2. Responsabilidade dos Participantes da Oferta: Os documentos de emissão devem prever os direitos e obrigações de cada participante da oferta, incluindo obrigação de indenização por quebra do dever de fidúcia e diligência.

3. Preveja os Riscos Relevantes de Forma Clara na Seção “Fatores de Risco” da Documentação: conforme determina a regulação da Comissão de Valores Mobiliários (CVM), os investidores de emissões de CRI e CRA devem ser informados dos riscos associados à emissão, que geralmente são descritos na Seção “Fatores de Risco” do Termo de Securitização e nos prospecto de emissão (para ofertas para investidores de varejo).

Nesta seção, todos os riscos identificados na due diligence jurídica e outras auditorias realizadas devem ser descritos de forma que o investidor, ao exercer a decisão de subscrever ou não a oferta, tenha a informação e clara noção do risco identificado (e.g. passivo fiscal que pode se materializar no futuro, investigação criminal, etc.).

Quanto maior a transparência e detalhamento ao investidor e regulador do risco identificado, maior será a proteção reputacional de securitizadoras, estruturadores, agentes fiduciários e demais prestadores da operação.

4. Faça Acompanhamento Regular da Operação Pós-Fechamento (Surveillance): outro ponto fundamental é o acompanhamento regular post-closing da operação (surveillance). Emissões de CRI e CRA geralmentem contêm covenants financeiros e não financeiros, passivos com risco de materialização durante o prazo da emissão, entre outros pontos de atenção, que precisam ser monitorados regularmente.

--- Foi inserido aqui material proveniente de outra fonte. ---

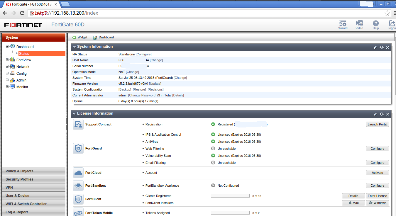Image resolution: width=396 pixels, height=216 pixels.
Task: Collapse the Dashboard tree node
Action: coord(7,46)
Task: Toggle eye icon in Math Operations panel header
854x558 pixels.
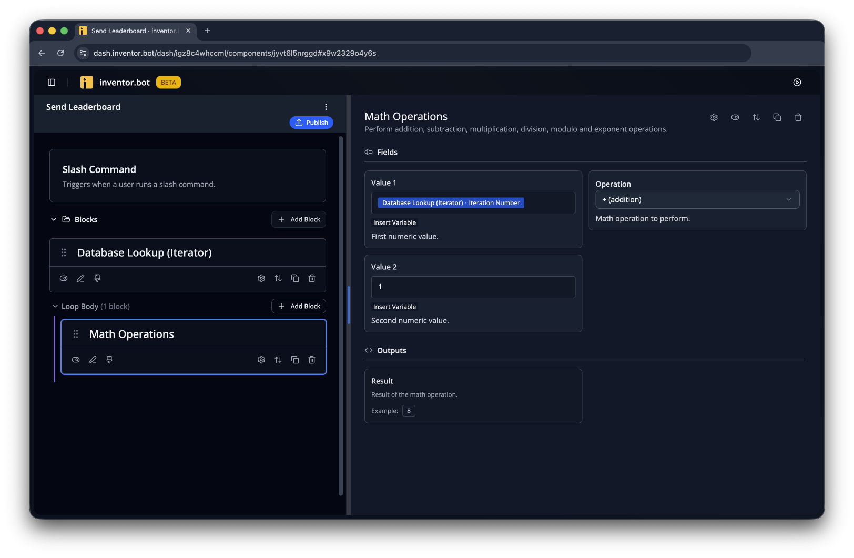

Uma vez materializados, tais eventos devem ser comunicados aos investidores na forma do Termo de Securitização. A falta de surveillance de emissões pode gerar risco reputacional relevante para securitizadoras, estruturadores, agentes fiduciários e demais prestadores.

Neste contexto, riscos reputacionais atrelados a operações de captação a mercado, como CRI e CRA, podem impactar negativamente a credibilidade das organizações. Ter medidas para mitigá-los ou neutralizá-los é essencial.